━━━━━ Data in this exercise
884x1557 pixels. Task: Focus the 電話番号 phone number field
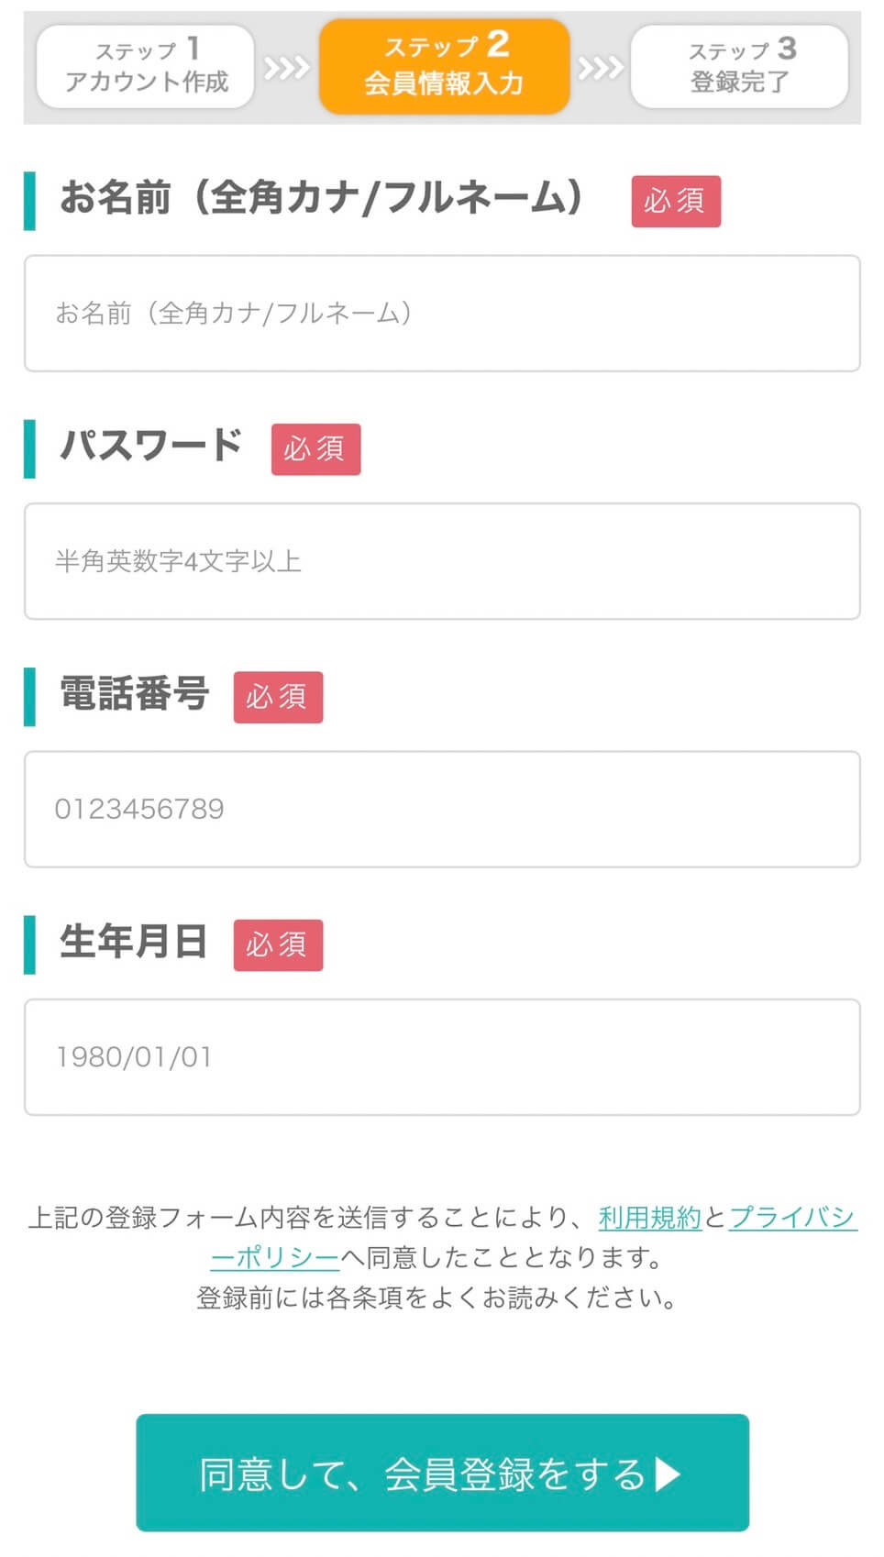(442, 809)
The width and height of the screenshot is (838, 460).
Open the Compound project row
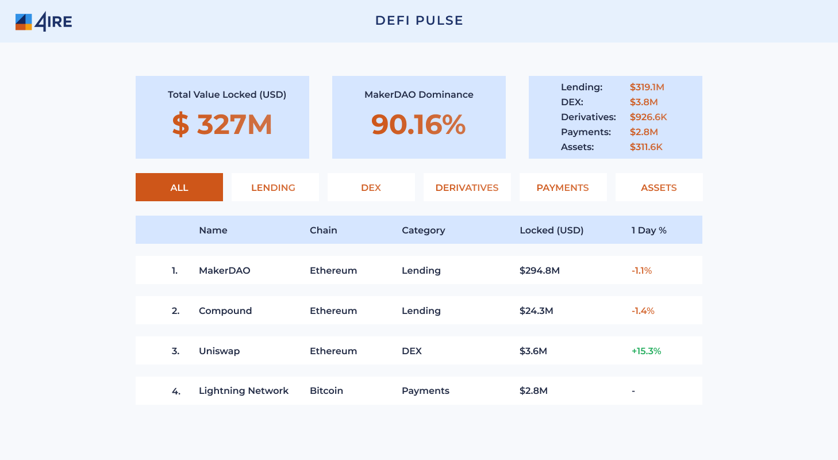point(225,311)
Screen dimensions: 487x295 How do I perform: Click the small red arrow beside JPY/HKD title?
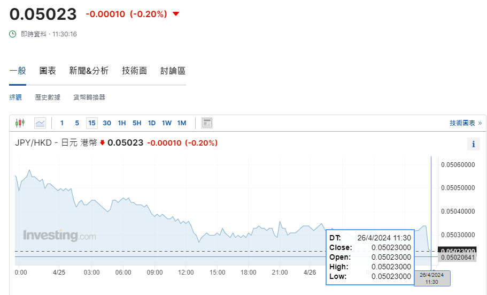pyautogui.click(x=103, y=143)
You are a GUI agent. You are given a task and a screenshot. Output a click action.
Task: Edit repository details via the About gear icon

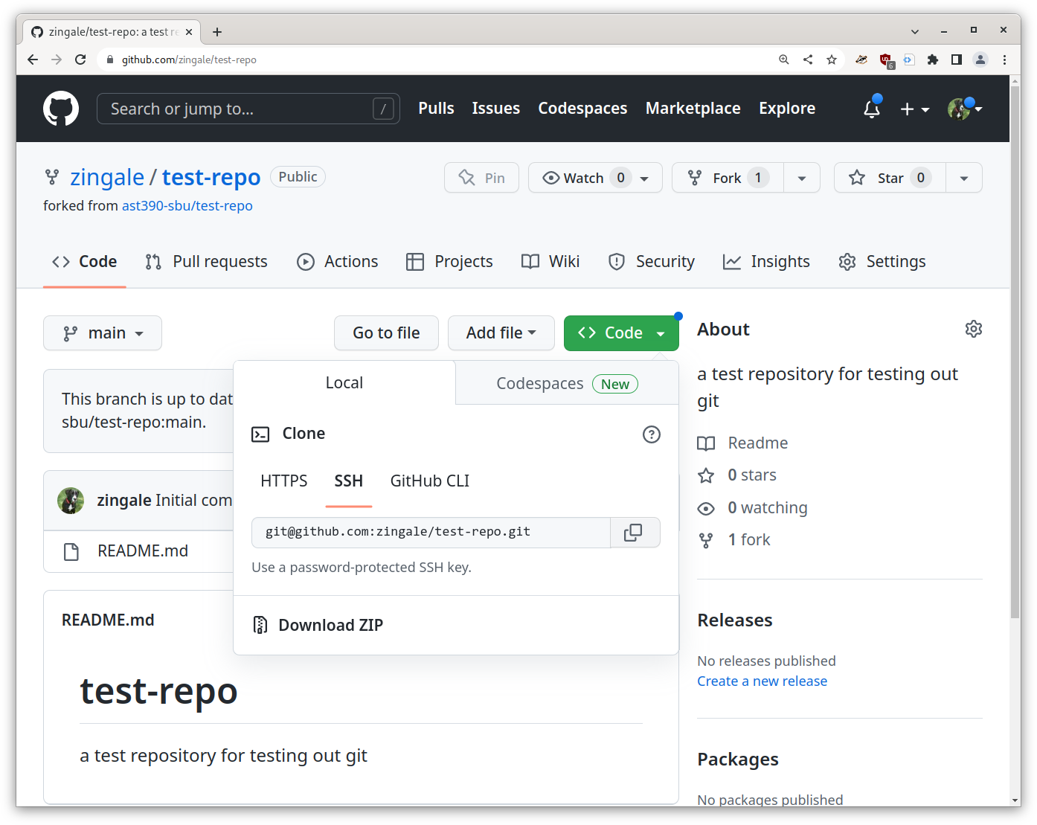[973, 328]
━━━━━━━━━━
━━━━━ Data in this exercise
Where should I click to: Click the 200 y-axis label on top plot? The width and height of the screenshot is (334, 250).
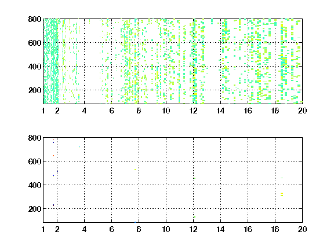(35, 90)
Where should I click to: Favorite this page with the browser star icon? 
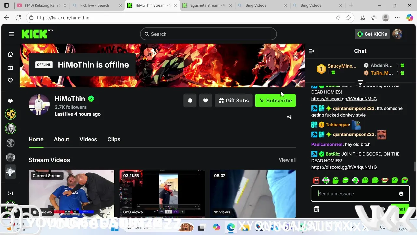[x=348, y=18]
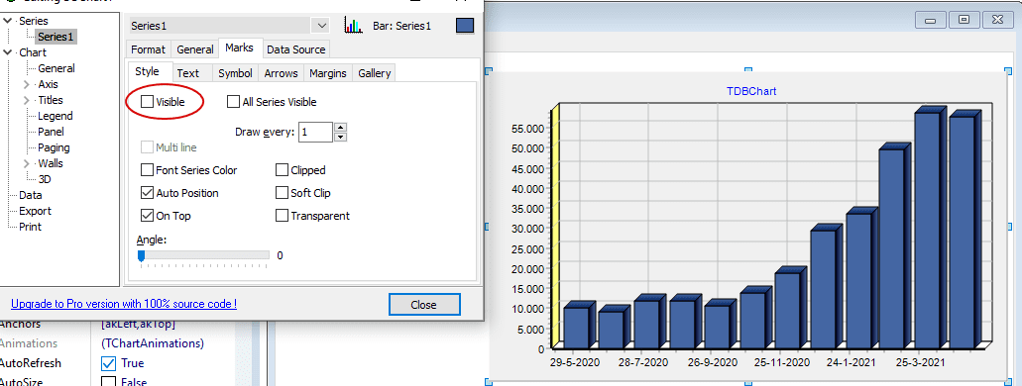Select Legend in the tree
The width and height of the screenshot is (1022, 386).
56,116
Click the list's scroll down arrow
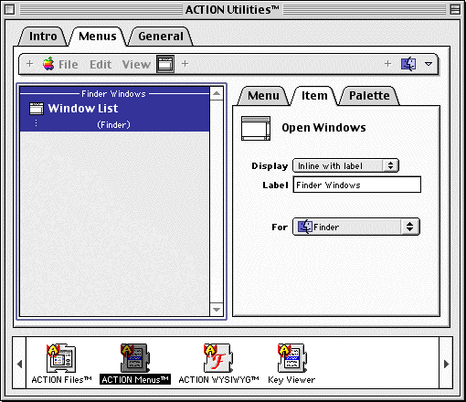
━━━━━━━━━━
━━━━━ Data in this exercise
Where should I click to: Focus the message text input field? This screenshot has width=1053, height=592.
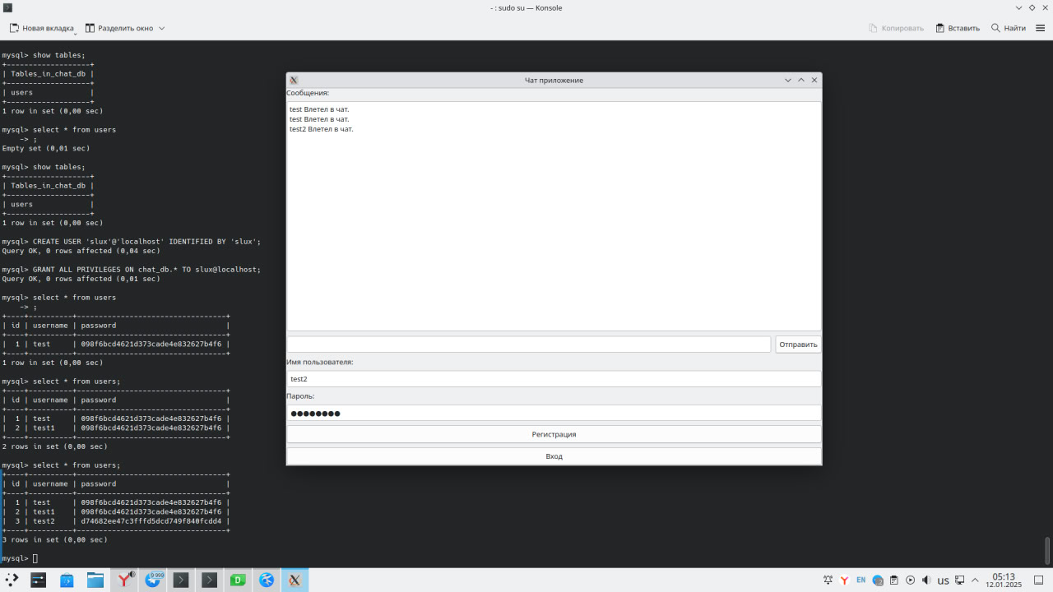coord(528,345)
━━━━━━━━━━
*The problem*: Going back to the data above, write out everything from the line with "Where should I click to: Favorite" down to the line with "Click the list's scroll down arrow", both included, leaving every picture out.

*Solution*:
Where should I click to: Favorite this page with the browser star icon? 
[x=348, y=18]
Select Legend in the tree
The width and height of the screenshot is (1022, 386).
56,116
Click the list's scroll down arrow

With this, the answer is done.